I'm sympathetic to Franny here. I've come to a similar conclusion, that life is but status games, in series and in parallel. And I too am a status-seeking monkey, a phony. I think of my interest in doing startups. I think of my interest in blogging. Do those come from a place of ego? Is that my subconscious, trying to signal I am ambitious and have worth?

Because like fish swim in water, we swim in games of status and ego. Fish sometimes forget they're in the water and we sometimes forget we're in the game.

But Franny, is it the right move to just... quit? Quit English and university and theater altogether? The answer's got to be no, right?

Let’s look to “Zooey” for answers.

In the novella “Zooey”, Zooey, who’s 25, helps Franny through her spiritual breakdown. We get the sense that Zooey is just like Franny, but older. As Franny puts it, they’re bothered by “the same kind of things” and “for the same reasons.”

From the novella, I gathered two insights.

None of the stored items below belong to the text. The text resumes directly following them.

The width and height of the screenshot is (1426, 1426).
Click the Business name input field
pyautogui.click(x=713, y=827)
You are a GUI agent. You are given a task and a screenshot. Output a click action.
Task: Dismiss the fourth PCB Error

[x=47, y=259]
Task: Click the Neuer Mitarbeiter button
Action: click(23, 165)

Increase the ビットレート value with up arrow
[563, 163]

The first insight came after Zooey critiques Franny on her spiritual approach. She’s crying and there’s a lull in the conversation. Zooey then looks through the window, and sees an eight-year-old girl hiding behind a tree.

Fifteen feet away from her, her dog, a young dachshund, is “sniffing to find her, scurrying in frantic circles, his leash dragging behind him”. They’re playing hide-and-seek.

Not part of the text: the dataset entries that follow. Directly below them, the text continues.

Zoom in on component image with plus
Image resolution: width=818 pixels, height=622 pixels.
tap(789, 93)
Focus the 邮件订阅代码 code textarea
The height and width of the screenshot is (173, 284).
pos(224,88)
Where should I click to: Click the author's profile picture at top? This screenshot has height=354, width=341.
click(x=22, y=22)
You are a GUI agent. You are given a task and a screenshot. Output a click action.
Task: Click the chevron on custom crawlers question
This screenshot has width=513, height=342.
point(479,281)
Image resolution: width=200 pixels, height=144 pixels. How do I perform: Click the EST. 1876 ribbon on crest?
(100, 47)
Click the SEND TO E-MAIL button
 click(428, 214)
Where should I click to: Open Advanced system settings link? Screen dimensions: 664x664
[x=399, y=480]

“The anguish of separation was scarcely bearable for him, and when at last he picked up his mistress’s scent, it wasn’t a second too soon. The joy of reunion, for both, was immense.”
She said a number of words of praise to him, in the private argot of the game, then put him down and picked up his leash, and the two walked gaily west, toward Fifth Avenue and the Park and out of Zooey’s sight.

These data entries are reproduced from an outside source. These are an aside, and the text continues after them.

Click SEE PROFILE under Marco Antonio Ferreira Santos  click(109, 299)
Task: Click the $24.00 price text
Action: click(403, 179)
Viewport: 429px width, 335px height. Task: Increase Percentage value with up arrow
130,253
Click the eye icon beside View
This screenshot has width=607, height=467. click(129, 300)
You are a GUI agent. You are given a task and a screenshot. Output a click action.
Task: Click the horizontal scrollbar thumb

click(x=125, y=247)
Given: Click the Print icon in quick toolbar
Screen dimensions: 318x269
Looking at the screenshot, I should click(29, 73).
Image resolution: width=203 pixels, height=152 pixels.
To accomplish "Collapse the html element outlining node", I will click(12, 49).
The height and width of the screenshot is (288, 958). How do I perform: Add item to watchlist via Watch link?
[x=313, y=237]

It’s a dang wholesome sight.

In response to this, Zooey:

“God damn it,” he said, “there are nice things in the world—and I mean nice things. We’re all such morons to get so sidetracked. Always, always, always referring every goddam thing that happens right back to our lousy little egos.”

Franny and Zooey question the people around them and their motives too much. They get self-absorbed and worked up and think themselves into a knot. And I’m guilty of the same.

To get out of that headspace, I want to remember there are simple, small, happy things in the world, like an eight-year-old and her puppy playing hide-and-seek.

The second insight Zooey saves for the end. It answers the question, should Franny quit theater? If the audience are morons and the other performers are phonies, what other road is there for her?

Zooey shares an anecdote about how as a kid, his brother Seymour told Zooey to shine his shoes before he went out on TV. But the audience and announcer and sponsors were all morons, Zooey protested. And no one could see his shoes from where he sat. But Seymour to shine them anyway: for the Fat Lady. Do it for the Fat Lady. Since then, Zooey mostly shined his shoes.

Franny chimes in too, and says she remembers that Seymour used to tell her to be funny for the Fat Lady.

Zooey finishes with this:

“I don’t care where an actor acts. It can be in summer stock, it can be over a radio, it can be over television… But I’ll tell you a terrible secret—There isn’t anyone out there who isn’t Seymour’s Fat Lady… And don’t you know who that Fat Lady really is?… It’s Christ Himself. Christ Himself, buddy.”

Like their brother Seymour says, we should do talk and dress and act for the Fat Lady. The Fat Lady is you and me and Christ. The Fat Lady is all of us.

Earlier in the novella, we read:

Seymour once said to me—in a crosstown bus, of all places—that all legitimate religious study must lead to unlearning the differences, the illusory differences, between boys and girls, animals and stones, day and night, heat and cold.

Franny, Zooey says earlier, should act for God. She should be God’s actress. She shouldn’t care about the fruits of her labor, or the intelligence of her audience. She should just act.

A quote earlier in the book, from the Bhagavad Gita, sums it up:

Perform every action with your heart fixed on the Supreme Lord. Renounce attachment to the fruits.